Clearly, the same approach can be used to determine the parameters of 29 C.F.R. 1926.28(a). Furthermore, unlike its general industry counterpart, the standard at issue contains an explicit direction to refer to other standards. By its terms it requires the use of personal protective equipment where there is exposure to hazardous conditions "and where this part indicates the need for using such equipment to reduce the hazards of employees" (emphasis supplied). Therefore, not only may we look to other standards as we said in Modern Automotive Service, but indeed, we are required to make such reference by the standard as written.

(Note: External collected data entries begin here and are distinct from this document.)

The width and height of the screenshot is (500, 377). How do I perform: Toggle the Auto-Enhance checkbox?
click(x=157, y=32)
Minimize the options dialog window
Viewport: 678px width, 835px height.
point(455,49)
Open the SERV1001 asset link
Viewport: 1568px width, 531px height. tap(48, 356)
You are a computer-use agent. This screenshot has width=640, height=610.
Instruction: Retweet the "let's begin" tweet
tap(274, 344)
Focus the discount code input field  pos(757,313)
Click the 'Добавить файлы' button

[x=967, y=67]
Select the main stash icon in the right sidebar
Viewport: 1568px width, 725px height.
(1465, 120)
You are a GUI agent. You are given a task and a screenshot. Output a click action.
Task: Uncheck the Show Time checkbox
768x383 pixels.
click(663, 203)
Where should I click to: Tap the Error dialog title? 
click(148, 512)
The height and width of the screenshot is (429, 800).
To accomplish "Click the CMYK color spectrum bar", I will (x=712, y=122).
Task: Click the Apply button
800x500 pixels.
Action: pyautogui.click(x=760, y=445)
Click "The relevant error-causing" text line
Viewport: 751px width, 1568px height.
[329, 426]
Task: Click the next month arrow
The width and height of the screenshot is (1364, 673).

Subpart E of Part 1926, entitled "Personal Protective and Life Saving Equipment," [*7] includes specific provisions governing the use of safety belts and lanyards. In particular, 29 C.F.R. 1926.104(a) requires that "lifelines, safety belts, and lanyards shall be used only for employee safeguarding." Other subsections of this standard prescribe a minimum breaking strength of 5400 pounds for lifelines and lanyards and require that anchorages be capable of supporting 5400 pounds.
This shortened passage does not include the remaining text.